## [What to produce]
Among the entries below, take the line with "Screen dimensions: 1381x800" and the line with "Task: Open the Action menu in the menu bar", and output them and every line between them exactly, with nothing else.

## [Records shown]

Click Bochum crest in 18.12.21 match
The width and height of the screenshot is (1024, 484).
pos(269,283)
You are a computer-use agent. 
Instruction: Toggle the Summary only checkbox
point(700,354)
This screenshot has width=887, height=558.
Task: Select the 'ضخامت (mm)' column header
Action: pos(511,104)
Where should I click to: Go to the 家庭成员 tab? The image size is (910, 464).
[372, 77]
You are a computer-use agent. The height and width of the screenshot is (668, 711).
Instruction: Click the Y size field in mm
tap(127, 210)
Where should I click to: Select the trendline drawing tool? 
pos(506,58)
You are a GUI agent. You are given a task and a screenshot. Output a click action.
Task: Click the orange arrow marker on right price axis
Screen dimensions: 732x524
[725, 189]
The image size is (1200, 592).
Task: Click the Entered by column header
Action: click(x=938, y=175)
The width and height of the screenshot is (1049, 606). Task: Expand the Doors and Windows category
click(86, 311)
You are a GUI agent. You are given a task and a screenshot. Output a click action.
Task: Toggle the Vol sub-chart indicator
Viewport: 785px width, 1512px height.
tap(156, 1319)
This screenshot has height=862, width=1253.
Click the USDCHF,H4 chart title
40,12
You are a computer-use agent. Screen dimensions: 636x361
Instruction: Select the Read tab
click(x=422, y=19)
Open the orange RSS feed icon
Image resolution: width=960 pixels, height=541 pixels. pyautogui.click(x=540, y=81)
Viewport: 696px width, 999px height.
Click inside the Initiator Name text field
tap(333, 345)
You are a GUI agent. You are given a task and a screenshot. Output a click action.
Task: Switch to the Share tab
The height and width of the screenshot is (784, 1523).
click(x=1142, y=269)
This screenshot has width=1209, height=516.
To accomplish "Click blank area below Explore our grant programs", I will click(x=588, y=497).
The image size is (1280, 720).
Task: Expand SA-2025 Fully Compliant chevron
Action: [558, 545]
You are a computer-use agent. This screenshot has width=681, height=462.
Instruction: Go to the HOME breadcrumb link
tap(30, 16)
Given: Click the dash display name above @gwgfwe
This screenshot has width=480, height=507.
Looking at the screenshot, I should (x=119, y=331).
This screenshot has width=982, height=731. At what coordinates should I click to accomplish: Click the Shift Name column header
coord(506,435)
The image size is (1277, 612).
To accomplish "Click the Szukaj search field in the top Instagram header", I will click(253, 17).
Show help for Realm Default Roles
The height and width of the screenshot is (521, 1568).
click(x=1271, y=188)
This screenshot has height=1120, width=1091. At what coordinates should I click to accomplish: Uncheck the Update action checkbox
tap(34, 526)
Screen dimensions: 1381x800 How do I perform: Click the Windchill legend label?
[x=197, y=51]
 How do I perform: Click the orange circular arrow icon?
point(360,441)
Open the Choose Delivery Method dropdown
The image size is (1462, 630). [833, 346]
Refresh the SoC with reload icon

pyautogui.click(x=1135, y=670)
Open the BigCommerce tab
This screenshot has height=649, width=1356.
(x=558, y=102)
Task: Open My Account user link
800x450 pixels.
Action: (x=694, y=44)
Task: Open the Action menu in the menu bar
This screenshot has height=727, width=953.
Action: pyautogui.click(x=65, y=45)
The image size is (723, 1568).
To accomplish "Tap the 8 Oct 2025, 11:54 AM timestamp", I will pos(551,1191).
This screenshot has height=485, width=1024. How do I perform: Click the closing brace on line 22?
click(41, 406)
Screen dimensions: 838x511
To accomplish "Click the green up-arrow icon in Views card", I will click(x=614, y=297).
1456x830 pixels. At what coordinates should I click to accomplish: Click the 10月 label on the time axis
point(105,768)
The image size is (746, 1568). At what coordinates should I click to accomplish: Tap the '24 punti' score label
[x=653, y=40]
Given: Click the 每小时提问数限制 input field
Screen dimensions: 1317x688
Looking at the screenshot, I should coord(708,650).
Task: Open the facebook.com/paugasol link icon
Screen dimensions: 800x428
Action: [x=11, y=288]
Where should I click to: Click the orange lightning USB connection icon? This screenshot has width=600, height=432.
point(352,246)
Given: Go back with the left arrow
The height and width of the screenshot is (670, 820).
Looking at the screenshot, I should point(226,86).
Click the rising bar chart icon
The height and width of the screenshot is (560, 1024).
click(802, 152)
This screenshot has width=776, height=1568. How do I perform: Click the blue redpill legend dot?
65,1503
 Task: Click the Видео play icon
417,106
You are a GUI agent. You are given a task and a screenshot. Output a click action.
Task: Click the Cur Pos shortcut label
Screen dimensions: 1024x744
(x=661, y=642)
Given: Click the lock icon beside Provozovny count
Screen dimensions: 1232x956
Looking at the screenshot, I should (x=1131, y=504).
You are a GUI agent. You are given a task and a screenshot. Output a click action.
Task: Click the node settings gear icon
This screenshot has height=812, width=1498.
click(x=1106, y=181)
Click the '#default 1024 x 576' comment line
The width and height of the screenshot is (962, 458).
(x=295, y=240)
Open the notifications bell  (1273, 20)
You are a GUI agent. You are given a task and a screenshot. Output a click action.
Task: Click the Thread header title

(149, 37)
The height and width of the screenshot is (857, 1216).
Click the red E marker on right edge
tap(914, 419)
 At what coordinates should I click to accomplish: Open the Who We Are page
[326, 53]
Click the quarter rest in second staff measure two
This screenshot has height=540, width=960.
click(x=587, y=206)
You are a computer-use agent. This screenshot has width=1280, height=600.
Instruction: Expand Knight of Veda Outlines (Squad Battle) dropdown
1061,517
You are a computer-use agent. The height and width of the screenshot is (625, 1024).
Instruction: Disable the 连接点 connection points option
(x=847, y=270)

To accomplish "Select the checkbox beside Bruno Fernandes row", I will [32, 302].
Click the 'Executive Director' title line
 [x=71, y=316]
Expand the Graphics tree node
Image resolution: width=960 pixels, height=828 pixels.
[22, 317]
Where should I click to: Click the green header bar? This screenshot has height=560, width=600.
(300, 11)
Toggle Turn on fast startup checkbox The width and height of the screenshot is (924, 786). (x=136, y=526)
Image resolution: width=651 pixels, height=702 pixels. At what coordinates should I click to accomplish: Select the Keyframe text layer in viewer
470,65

## [Response to this exercise]
Screen dimensions: 1381x800 How do I perform: Click the Windchill legend label?
[x=197, y=51]
 How do I perform: Click the orange circular arrow icon?
point(360,441)
Open the Choose Delivery Method dropdown
The image size is (1462, 630). [833, 346]
Refresh the SoC with reload icon

pyautogui.click(x=1135, y=670)
Open the BigCommerce tab
This screenshot has height=649, width=1356.
(x=558, y=102)
Task: Open My Account user link
800x450 pixels.
Action: (x=694, y=44)
Task: Open the Action menu in the menu bar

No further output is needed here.